*Records shown:*
((
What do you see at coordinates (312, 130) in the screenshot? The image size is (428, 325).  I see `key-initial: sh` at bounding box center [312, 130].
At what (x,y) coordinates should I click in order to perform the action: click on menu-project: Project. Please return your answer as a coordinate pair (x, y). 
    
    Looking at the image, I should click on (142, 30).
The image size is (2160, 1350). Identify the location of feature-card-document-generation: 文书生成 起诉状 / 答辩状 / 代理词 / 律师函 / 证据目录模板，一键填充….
))
((
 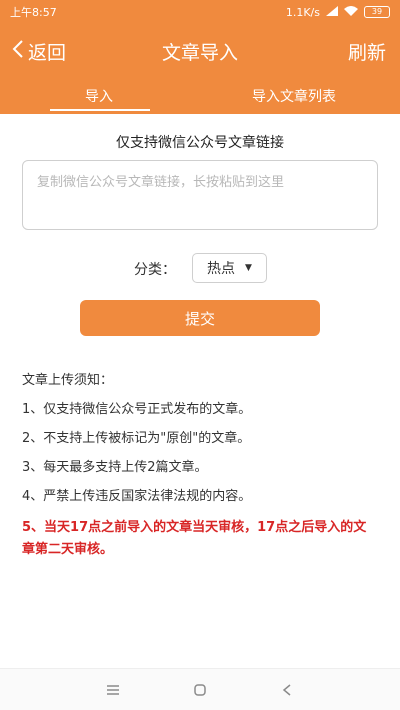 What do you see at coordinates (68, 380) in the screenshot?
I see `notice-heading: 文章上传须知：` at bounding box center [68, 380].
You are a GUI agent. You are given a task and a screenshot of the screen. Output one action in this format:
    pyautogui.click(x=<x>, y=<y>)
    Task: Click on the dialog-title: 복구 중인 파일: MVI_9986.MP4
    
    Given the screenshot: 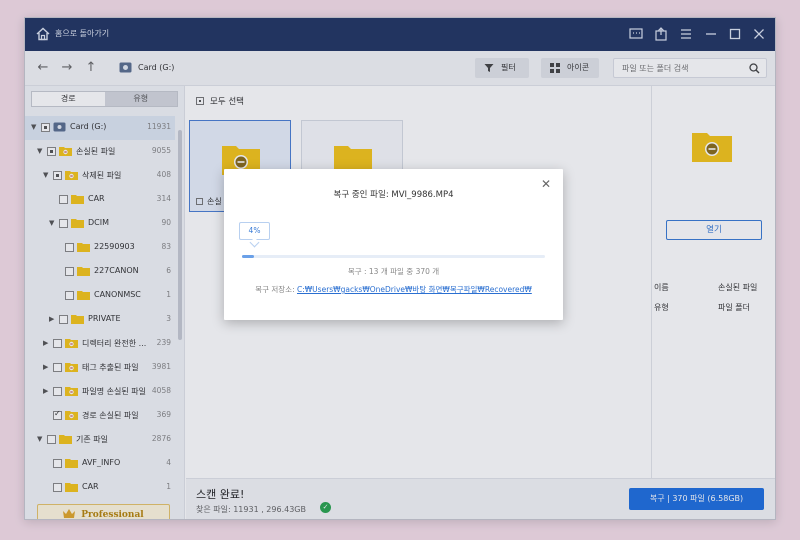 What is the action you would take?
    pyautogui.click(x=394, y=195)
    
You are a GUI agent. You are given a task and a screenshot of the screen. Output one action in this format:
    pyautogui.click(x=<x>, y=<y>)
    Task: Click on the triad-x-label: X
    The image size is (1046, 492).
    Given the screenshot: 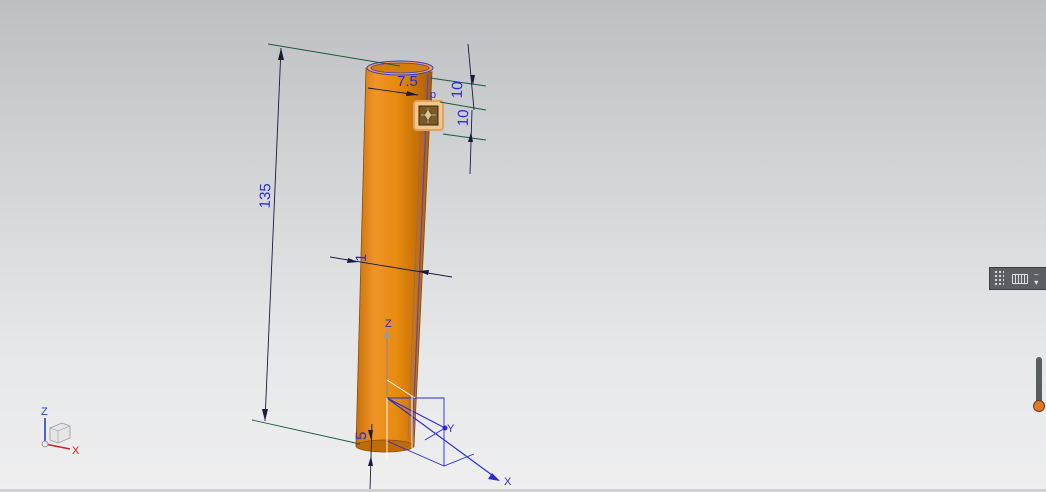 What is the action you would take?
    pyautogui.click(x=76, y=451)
))
*Description of the task:* Please return, word for word, the part of the records that opens with the line containing "At what (x,y)" and closes with the line containing "The image size is (2160, 1350).", including both of those lines.

*Output:*
At what (x,y) coordinates should I click in order to perform the action: click on menu-project: Project. Please return your answer as a coordinate pair (x, y). 
    
    Looking at the image, I should click on (142, 30).
The image size is (2160, 1350). Identify the location of feature-card-document-generation: 文书生成 起诉状 / 答辩状 / 代理词 / 律师函 / 证据目录模板，一键填充….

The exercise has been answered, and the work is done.